◆ **Task statement**:
In the forum thread on tool storage below, at what angle did CharleyL cut one end of each piece of tubing to cover his climbing spurs?
Text provided start
# Found this little tip on tool storage...



## Sominus (Oct 4, 2012)

https://www.instagram.com/p/B-P_8fnBOpn/?igshid=fqtxy3p8tuar

Hope you find it useful!


----------



## Stick486 (Jan 4, 2013)

Sominus said:


> https://www.instagram.com/p/B-P_8fnBOpn/?igshid=fqtxy3p8tuar
> 
> Hope you find it useful!


cool idea...
thanks...


----------



## Stick486 (Jan 4, 2013)

Sominus said:


> https://www.instagram.com/p/B-P_8fnBOpn/?igshid=fqtxy3p8tuar
> 
> Hope you find it useful!


These work well too...
even have a hanging handle...

.


----------



## Cherryville Chuck (Sep 28, 2010)

The plastic tubing is what I've been using on a bunch of my chisels and gouges for about 5 years now. Comes in lots of sizes and is cheap. You squeeze it flat a bit and then slip it on and it stays in place when the tubing tries to go round again. Plus you can see what the tip looks like in the case of gouges.


----------



## CharleyL (Feb 28, 2009)

50+ years ago when doing lineman's work I was looking for a way to keep my climbing spurs sharp and safe. I found some thick wall Tygon plastic tubing to use on them in a way similar to the chisel protectors in the first link. Because of the shape of the spurs it was necessary to cut one end of each piece of the tubing at about a 70 deg angle to get them to completely cover the spur, and it was quite successful. Those spurs are still hanging in my garage with those plastic tubing protection covers on them. I'm certain that I'll never use them again, but I can't seem to accept getting rid of them. The leather lineman's belt is still there too, again for the same reason.

Charley


----------



## gmercer_48083 (Jul 18, 2012)

I use this one for opening stubborn glue bottles.
dropbox.com/s/97mgwpriz3sdb1j/IMG_8080.MOV?dl=0


----------



## gmercer_48083 (Jul 18, 2012)

I use this for my chisels.


----------



## DaninVan (Jan 1, 2012)

Gary; now that's brilliant!


----------



## Rusty Nesmith (Feb 1, 2020)

I store mine handle down.


----------



## bryansong (Mar 4, 2015)

Rusty, I like your setup.


----------



## JOAT (Apr 9, 2010)

Rusty Nesmith said:


> I store mine handle down.


Don't have lathe tools any more, but something like that should work for my carving chisels.


----------



## Dejure (Jul 27, 2009)

*Lathe Knife Storage and Horizontal Surface*

Always trying to think of shop uses for chair bases. Came up with this one. Added the top because, as my brother said, I sure wouldn't want to trip and land on those, and who doesn't need more horizontal surfaces?

It works out well. Gives me a place to rest things I'm working on and it rolls wherever I want it easily.


----------
Text provided end
Stored records start
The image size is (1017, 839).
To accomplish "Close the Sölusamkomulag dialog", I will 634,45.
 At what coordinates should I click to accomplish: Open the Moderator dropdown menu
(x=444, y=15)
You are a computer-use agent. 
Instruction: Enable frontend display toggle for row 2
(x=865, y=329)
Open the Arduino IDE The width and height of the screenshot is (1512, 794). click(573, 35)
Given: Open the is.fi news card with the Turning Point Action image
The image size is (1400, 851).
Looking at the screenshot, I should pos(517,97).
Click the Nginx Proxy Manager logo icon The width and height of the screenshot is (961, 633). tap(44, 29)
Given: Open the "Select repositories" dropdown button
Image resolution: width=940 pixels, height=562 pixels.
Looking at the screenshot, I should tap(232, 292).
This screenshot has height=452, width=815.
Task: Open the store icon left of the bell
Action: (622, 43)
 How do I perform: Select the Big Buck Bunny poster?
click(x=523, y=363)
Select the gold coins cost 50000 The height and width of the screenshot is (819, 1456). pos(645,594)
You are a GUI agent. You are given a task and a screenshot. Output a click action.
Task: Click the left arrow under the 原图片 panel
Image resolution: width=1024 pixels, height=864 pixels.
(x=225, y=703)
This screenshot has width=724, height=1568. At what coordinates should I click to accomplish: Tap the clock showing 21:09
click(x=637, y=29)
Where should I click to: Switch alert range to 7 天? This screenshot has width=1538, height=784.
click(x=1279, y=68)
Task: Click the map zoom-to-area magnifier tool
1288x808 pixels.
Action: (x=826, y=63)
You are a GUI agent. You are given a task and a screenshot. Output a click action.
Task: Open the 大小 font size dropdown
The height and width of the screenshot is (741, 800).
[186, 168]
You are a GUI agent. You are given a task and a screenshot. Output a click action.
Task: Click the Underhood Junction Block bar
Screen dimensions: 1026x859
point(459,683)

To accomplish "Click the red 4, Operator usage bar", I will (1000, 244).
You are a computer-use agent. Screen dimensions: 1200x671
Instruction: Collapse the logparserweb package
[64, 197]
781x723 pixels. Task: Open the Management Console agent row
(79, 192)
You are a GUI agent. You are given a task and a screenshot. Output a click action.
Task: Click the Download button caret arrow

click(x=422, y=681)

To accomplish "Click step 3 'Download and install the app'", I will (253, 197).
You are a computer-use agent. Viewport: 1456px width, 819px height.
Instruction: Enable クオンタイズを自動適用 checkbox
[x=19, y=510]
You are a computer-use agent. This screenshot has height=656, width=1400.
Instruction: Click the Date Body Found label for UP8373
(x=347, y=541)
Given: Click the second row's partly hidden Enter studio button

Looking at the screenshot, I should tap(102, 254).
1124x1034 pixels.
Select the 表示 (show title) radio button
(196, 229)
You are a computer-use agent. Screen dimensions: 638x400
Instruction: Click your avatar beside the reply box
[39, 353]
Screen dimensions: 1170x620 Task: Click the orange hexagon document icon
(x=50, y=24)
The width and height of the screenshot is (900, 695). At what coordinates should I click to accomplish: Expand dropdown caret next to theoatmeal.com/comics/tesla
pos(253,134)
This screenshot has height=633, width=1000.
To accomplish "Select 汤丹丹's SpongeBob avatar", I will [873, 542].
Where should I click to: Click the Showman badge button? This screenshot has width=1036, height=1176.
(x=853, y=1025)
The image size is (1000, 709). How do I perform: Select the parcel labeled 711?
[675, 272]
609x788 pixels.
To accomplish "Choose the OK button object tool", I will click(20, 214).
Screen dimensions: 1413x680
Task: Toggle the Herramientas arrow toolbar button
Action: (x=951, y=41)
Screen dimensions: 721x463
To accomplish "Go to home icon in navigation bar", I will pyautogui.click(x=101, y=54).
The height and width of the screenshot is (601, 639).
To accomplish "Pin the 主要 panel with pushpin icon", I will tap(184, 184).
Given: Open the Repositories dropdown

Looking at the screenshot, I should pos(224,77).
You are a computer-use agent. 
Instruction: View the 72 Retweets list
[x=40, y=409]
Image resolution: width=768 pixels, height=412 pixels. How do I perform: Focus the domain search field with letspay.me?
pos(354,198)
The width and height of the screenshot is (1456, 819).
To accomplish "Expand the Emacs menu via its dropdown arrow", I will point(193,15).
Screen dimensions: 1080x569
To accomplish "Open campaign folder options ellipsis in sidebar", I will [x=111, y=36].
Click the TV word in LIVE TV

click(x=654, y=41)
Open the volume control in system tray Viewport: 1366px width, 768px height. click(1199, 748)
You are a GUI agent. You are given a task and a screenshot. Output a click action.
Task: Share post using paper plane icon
Stored records end
◆ **Expected answer**:
About 70 degrees.